• _WORK INSTRUCTIONS_
Copy the entries out again in full.

• _EXTRACTED DATA_
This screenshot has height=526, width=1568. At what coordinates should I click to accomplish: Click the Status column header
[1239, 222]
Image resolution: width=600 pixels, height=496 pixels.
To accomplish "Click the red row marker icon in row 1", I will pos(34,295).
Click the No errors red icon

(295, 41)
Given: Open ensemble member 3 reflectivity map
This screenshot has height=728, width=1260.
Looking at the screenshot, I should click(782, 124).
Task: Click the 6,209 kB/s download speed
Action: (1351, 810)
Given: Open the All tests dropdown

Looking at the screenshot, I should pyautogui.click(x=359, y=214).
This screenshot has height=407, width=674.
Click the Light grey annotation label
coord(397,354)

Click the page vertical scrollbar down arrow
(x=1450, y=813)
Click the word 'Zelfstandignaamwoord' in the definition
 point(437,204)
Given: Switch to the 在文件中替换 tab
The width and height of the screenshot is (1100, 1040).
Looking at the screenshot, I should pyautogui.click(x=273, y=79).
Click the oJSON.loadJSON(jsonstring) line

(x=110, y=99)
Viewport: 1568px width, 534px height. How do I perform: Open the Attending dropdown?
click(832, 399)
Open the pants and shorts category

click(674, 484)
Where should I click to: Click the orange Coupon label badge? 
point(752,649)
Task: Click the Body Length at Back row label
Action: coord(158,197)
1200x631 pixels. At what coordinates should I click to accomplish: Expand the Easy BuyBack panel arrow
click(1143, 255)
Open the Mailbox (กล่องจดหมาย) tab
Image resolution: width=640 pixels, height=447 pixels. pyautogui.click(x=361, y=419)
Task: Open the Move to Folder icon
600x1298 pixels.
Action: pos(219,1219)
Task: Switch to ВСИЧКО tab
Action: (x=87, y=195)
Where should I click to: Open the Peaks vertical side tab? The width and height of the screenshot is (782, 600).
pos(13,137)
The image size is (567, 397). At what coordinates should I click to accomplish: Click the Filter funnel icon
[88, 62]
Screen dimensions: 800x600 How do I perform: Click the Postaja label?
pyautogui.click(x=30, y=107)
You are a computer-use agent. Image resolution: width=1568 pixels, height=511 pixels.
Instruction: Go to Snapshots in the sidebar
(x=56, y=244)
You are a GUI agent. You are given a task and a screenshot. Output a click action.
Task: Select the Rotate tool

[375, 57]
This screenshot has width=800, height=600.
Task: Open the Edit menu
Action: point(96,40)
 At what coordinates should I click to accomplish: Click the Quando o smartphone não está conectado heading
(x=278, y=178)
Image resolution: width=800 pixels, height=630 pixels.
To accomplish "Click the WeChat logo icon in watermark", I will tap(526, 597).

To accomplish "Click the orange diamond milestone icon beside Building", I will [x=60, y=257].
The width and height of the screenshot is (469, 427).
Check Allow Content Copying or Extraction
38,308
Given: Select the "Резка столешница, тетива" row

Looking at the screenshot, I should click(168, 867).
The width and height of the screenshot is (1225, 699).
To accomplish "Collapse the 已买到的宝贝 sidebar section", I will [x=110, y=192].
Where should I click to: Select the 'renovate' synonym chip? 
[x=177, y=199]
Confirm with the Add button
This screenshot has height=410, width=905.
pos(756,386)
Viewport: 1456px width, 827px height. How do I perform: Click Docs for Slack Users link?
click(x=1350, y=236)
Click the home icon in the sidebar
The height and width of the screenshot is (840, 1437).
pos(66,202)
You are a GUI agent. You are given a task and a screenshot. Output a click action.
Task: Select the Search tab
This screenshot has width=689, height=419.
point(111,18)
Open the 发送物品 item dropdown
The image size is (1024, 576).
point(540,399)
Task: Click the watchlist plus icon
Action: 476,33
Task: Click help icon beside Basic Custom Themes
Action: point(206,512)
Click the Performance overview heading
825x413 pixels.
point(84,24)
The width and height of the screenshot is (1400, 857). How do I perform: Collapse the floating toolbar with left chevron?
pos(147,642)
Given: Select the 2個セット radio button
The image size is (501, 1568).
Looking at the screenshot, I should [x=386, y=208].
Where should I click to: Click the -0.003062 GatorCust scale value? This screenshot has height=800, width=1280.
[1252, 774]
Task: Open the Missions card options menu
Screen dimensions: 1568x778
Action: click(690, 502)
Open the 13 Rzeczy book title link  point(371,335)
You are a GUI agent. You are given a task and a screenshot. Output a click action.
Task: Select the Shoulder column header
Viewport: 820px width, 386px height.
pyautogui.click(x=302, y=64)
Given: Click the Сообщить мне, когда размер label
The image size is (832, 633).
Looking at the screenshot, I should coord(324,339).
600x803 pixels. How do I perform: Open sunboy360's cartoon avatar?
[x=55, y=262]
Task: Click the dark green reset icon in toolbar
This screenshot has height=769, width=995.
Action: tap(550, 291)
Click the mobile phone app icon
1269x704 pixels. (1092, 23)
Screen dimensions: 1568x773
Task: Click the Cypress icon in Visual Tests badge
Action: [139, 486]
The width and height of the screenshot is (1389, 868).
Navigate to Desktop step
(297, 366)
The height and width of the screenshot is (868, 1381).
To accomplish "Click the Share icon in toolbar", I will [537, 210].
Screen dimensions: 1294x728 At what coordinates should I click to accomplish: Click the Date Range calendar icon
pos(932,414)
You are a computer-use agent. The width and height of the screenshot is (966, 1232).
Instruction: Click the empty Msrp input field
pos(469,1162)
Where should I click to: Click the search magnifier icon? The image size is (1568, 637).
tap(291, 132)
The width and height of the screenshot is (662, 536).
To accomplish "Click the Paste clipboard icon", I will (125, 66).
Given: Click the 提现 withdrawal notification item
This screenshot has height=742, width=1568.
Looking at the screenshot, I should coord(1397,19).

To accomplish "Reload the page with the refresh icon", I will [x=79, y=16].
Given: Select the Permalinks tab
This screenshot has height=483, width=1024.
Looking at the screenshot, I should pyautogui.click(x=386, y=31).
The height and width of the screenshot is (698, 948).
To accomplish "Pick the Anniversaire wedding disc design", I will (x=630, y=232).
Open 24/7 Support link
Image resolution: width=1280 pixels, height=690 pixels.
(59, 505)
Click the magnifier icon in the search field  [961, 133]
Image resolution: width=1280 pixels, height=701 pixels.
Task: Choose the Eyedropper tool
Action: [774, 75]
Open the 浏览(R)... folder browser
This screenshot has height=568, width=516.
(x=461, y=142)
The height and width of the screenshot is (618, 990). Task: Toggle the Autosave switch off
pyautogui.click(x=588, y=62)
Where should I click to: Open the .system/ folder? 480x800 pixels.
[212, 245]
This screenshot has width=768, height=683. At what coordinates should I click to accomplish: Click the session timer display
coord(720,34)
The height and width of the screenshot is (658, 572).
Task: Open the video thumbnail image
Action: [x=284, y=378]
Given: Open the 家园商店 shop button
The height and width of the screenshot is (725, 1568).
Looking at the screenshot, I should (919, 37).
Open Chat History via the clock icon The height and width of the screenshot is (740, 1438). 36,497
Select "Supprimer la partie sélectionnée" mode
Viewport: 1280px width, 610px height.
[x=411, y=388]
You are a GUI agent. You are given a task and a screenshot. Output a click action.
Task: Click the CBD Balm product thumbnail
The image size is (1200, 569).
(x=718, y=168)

• _WRITTEN RESPONSE_
This screenshot has height=526, width=1568. At what coordinates should I click to accomplish: Click the Status column header
[1239, 222]
Image resolution: width=600 pixels, height=496 pixels.
To accomplish "Click the red row marker icon in row 1", I will pos(34,295).
Click the No errors red icon

(295, 41)
Given: Open ensemble member 3 reflectivity map
This screenshot has height=728, width=1260.
Looking at the screenshot, I should click(782, 124).
Task: Click the 6,209 kB/s download speed
Action: (1351, 810)
Given: Open the All tests dropdown

Looking at the screenshot, I should pyautogui.click(x=359, y=214).
This screenshot has height=407, width=674.
Click the Light grey annotation label
coord(397,354)

Click the page vertical scrollbar down arrow
(x=1450, y=813)
Click the word 'Zelfstandignaamwoord' in the definition
 point(437,204)
Given: Switch to the 在文件中替换 tab
The width and height of the screenshot is (1100, 1040).
Looking at the screenshot, I should pyautogui.click(x=273, y=79).
Click the oJSON.loadJSON(jsonstring) line

(x=110, y=99)
Viewport: 1568px width, 534px height. How do I perform: Open the Attending dropdown?
click(832, 399)
Open the pants and shorts category

click(674, 484)
Where should I click to: Click the orange Coupon label badge? 
point(752,649)
Task: Click the Body Length at Back row label
Action: coord(158,197)
1200x631 pixels. At what coordinates should I click to accomplish: Expand the Easy BuyBack panel arrow
click(1143, 255)
Open the Mailbox (กล่องจดหมาย) tab
Image resolution: width=640 pixels, height=447 pixels. pyautogui.click(x=361, y=419)
Task: Open the Move to Folder icon
600x1298 pixels.
Action: pos(219,1219)
Task: Switch to ВСИЧКО tab
Action: (x=87, y=195)
Where should I click to: Open the Peaks vertical side tab? The width and height of the screenshot is (782, 600).
pos(13,137)
The image size is (567, 397). At what coordinates should I click to accomplish: Click the Filter funnel icon
[88, 62]
Screen dimensions: 800x600 How do I perform: Click the Postaja label?
pyautogui.click(x=30, y=107)
You are a computer-use agent. Image resolution: width=1568 pixels, height=511 pixels.
Instruction: Go to Snapshots in the sidebar
(x=56, y=244)
You are a GUI agent. You are given a task and a screenshot. Output a click action.
Task: Select the Rotate tool

[375, 57]
This screenshot has width=800, height=600.
Task: Open the Edit menu
Action: point(96,40)
 At what coordinates should I click to accomplish: Click the Quando o smartphone não está conectado heading
(x=278, y=178)
Image resolution: width=800 pixels, height=630 pixels.
To accomplish "Click the WeChat logo icon in watermark", I will tap(526, 597).

To accomplish "Click the orange diamond milestone icon beside Building", I will [x=60, y=257].
The width and height of the screenshot is (469, 427).
Check Allow Content Copying or Extraction
38,308
Given: Select the "Резка столешница, тетива" row

Looking at the screenshot, I should click(168, 867).
The width and height of the screenshot is (1225, 699).
To accomplish "Collapse the 已买到的宝贝 sidebar section", I will [x=110, y=192].
Where should I click to: Select the 'renovate' synonym chip? 
[x=177, y=199]
Confirm with the Add button
This screenshot has height=410, width=905.
pos(756,386)
Viewport: 1456px width, 827px height. How do I perform: Click Docs for Slack Users link?
click(x=1350, y=236)
Click the home icon in the sidebar
The height and width of the screenshot is (840, 1437).
pos(66,202)
You are a GUI agent. You are given a task and a screenshot. Output a click action.
Task: Select the Search tab
This screenshot has width=689, height=419.
point(111,18)
Open the 发送物品 item dropdown
The image size is (1024, 576).
point(540,399)
Task: Click the watchlist plus icon
Action: 476,33
Task: Click help icon beside Basic Custom Themes
Action: point(206,512)
Click the Performance overview heading
825x413 pixels.
point(84,24)
The width and height of the screenshot is (1400, 857). How do I perform: Collapse the floating toolbar with left chevron?
pos(147,642)
Given: Select the 2個セット radio button
The image size is (501, 1568).
Looking at the screenshot, I should [x=386, y=208].
Where should I click to: Click the -0.003062 GatorCust scale value? This screenshot has height=800, width=1280.
[1252, 774]
Task: Open the Missions card options menu
Screen dimensions: 1568x778
Action: click(690, 502)
Open the 13 Rzeczy book title link  point(371,335)
You are a GUI agent. You are given a task and a screenshot. Output a click action.
Task: Select the Shoulder column header
Viewport: 820px width, 386px height.
pyautogui.click(x=302, y=64)
Given: Click the Сообщить мне, когда размер label
The image size is (832, 633).
Looking at the screenshot, I should coord(324,339).
600x803 pixels. How do I perform: Open sunboy360's cartoon avatar?
[x=55, y=262]
Task: Click the dark green reset icon in toolbar
This screenshot has height=769, width=995.
Action: tap(550, 291)
Click the mobile phone app icon
1269x704 pixels. (1092, 23)
Screen dimensions: 1568x773
Task: Click the Cypress icon in Visual Tests badge
Action: [139, 486]
The width and height of the screenshot is (1389, 868).
Navigate to Desktop step
(297, 366)
The height and width of the screenshot is (868, 1381).
To accomplish "Click the Share icon in toolbar", I will [537, 210].
Screen dimensions: 1294x728 At what coordinates should I click to accomplish: Click the Date Range calendar icon
pos(932,414)
You are a computer-use agent. The width and height of the screenshot is (966, 1232).
Instruction: Click the empty Msrp input field
pos(469,1162)
Where should I click to: Click the search magnifier icon? The image size is (1568, 637).
tap(291, 132)
The width and height of the screenshot is (662, 536).
To accomplish "Click the Paste clipboard icon", I will (125, 66).
Given: Click the 提现 withdrawal notification item
This screenshot has height=742, width=1568.
Looking at the screenshot, I should coord(1397,19).

To accomplish "Reload the page with the refresh icon", I will [x=79, y=16].
Given: Select the Permalinks tab
This screenshot has height=483, width=1024.
Looking at the screenshot, I should pyautogui.click(x=386, y=31).
The height and width of the screenshot is (698, 948).
To accomplish "Pick the Anniversaire wedding disc design", I will (x=630, y=232).
Open 24/7 Support link
Image resolution: width=1280 pixels, height=690 pixels.
(59, 505)
Click the magnifier icon in the search field  [961, 133]
Image resolution: width=1280 pixels, height=701 pixels.
Task: Choose the Eyedropper tool
Action: [774, 75]
Open the 浏览(R)... folder browser
This screenshot has height=568, width=516.
(x=461, y=142)
The height and width of the screenshot is (618, 990). Task: Toggle the Autosave switch off
pyautogui.click(x=588, y=62)
Where should I click to: Open the .system/ folder? 480x800 pixels.
[212, 245]
This screenshot has width=768, height=683. At what coordinates should I click to accomplish: Click the session timer display
coord(720,34)
The height and width of the screenshot is (658, 572).
Task: Open the video thumbnail image
Action: [x=284, y=378]
Given: Open the 家园商店 shop button
The height and width of the screenshot is (725, 1568).
Looking at the screenshot, I should (919, 37).
Open Chat History via the clock icon The height and width of the screenshot is (740, 1438). 36,497
Select "Supprimer la partie sélectionnée" mode
Viewport: 1280px width, 610px height.
[x=411, y=388]
You are a GUI agent. You are given a task and a screenshot. Output a click action.
Task: Click the CBD Balm product thumbnail
The image size is (1200, 569).
(x=718, y=168)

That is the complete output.